May 13 (Bloomberg) -- PT Pertamina Persero and Bright Food Group Co. are among companies marketing U.S. dollar-denominated bonds after average yields in Asia outside Japan declined to a record low last week.
Indonesia’s state-owned oil company is offering 10-year notes yielding about 4.5 percent and 30-year securities at about 5.8 percent, according to a person familiar with the matter who asked not to be identified because the terms aren’t set. Bright Food, which is based in Shanghai and has operations from sugar to dairy and wine, plans to sell five-year bonds at a spread of about 250 basis points more than similar-maturity Treasuries, another person said.
Borrowing costs for companies in the region touched 3.765 percent on May 9, the least in Bank of America Merrill Lynch index data going back to 1997. The premium investors demand to hold Asian corporate dollar bonds over Treasuries dropped to 273 basis points that day, an almost two-month low, JPMorgan Chase & Co. figures show. Pertamina last sold debt in the U.S. currency in April 2012, according to data compiled by Bloomberg.
“Spreads on corporate bonds still look attractive,” said Brayan Lai, a Singapore-based analyst in emerging-market credit trading at Jefferies Group LLC. “The Federal Reserve will probably maintain the pace of its asset purchases and that will help demand for credit.”
The Fed is currently buying $85 billion of debt each month and central bank officials have been debating whether to expand or curb the program. Federal Reserve Bank of Philadelphia President Charles Plosser said last week he would favor scaling back the pace of stimulus, which has pumped up the central bank’s balance sheet to $3.32 trillion.
Bright Food’s bond sale comes before it’s due to repay a $300 million loan in October, part of $850 million borrowed last year to buy part of British cereal maker Weetabix, according to data compiled by Bloomberg. The company also signed a $550 million term loan to fund the acquisition. That matures in 2015 and pays a margin of 230 basis points more than the London interbank offered rate, the data show.
Ten banks were hired to help Bright Food sell its Reg S dollar securities, the person familiar with the matter said. The notes are expected to be rated Baa3 by Moody’s Investors Service and BBB- by Standard & Poor’s and Fitch Ratings Ltd., the lowest investment-grade ranking.

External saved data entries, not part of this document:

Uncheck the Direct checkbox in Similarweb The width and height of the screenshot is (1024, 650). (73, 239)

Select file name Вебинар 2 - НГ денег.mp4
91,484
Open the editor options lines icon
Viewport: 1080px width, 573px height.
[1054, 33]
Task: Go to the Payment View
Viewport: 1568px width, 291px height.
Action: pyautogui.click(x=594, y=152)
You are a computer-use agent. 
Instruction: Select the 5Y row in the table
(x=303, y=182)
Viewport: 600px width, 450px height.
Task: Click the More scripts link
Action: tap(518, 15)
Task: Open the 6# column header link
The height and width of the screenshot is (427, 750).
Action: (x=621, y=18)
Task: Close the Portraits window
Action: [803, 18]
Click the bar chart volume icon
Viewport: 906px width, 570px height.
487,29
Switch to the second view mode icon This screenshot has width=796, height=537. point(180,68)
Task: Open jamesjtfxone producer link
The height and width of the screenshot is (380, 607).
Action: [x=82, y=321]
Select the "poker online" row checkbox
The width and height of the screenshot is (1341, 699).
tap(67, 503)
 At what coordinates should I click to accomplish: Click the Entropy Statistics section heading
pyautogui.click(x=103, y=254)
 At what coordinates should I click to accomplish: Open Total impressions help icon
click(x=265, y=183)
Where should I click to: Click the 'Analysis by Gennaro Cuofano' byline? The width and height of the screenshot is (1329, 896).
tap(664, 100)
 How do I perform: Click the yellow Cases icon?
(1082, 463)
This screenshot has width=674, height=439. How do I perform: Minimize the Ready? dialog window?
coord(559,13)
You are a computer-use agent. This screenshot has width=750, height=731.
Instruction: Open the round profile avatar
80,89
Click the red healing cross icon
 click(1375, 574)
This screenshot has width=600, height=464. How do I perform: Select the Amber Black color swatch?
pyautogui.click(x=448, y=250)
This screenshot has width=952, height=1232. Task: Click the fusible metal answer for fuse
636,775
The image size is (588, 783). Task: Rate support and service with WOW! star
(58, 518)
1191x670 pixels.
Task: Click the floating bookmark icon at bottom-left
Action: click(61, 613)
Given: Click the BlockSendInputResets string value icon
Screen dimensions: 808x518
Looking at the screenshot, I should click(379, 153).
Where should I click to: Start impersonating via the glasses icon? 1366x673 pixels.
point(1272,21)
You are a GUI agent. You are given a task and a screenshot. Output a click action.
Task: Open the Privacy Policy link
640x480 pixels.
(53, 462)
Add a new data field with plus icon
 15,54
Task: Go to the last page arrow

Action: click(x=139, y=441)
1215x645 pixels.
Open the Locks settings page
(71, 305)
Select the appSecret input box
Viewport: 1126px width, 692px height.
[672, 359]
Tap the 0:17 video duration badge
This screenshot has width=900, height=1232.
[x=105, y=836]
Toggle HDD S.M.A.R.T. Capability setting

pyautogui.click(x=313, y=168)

Pertamina selected Barclays Plc, Citigroup Inc. and Royal Bank of Scotland Group Plc to manage its issue, which is set to be rated Baa3 by Moody’s, BB+ by S&P and BBB- by Fitch.
The yield premium on the company’s May 2022 bonds was last at 249 basis points more than similar-maturity Treasuries, compared with an issue spread of 299.10 basis points when they were sold in April 2012, Bloomberg-compiled data show. The average spread on notes from borrowers in Asia’s oil and gas industry declined 9 basis points this quarter to 241 as of May 10, according to JPMorgan indexes.
IFC Development Ltd., owned jointly by Sun Hung Kai Properties Ltd., Henderson Land Development Co. and Hong Kong & China Gas Co., is also planning bonds denominated in the U.S. currency, a separate person said, also asking not to be identified because the terms aren’t set.
IFC Development is offering six-year securities at a spread of about 180 basis points more than comparable U.S. government debt. The notes may be rated A2 by Moody’s and A by S&P.
The cost of insuring corporate and sovereign bonds against non-payment rose today in the Asia-Pacific region outside Japan, according to credit-default swap traders.
The Markit iTraxx Asia index of 40 investment-grade borrowers outside Japan increased 3 basis points to 101 basis points as of 8:51 a.m. in Singapore, Royal Bank of Scotland Group Plc prices show. The benchmark is headed for its highest since May 6, according to data provider CMA.
The Markit iTraxx Australia index advanced 1.5 basis points to 100.5 as of 9:00 a.m. in Sydney, according to Westpac Banking Corp. prices. The measure is poised for its highest close since May 2, according to CMA, which is owned by McGraw-Hill Cos. and compiles prices quoted by dealers in the privately negotiated market.
The Markit iTraxx Japan index dropped 3 basis points to 71 basis points as of 9:33 a.m. in Tokyo, according to Citigroup Inc. prices. The gauge is set for its biggest one-day decline since May 3 and its lowest close since May 21, 2008, according to CMA.
Credit-default swap indexes are benchmarks for insuring bonds against default and traders use them to speculate on credit quality. A drop signals improving perceptions of creditworthiness, while an increase suggests the opposite.
The swap contracts pay the buyer face value in exchange for the underlying securities if a borrower fails to meet its debt agreements.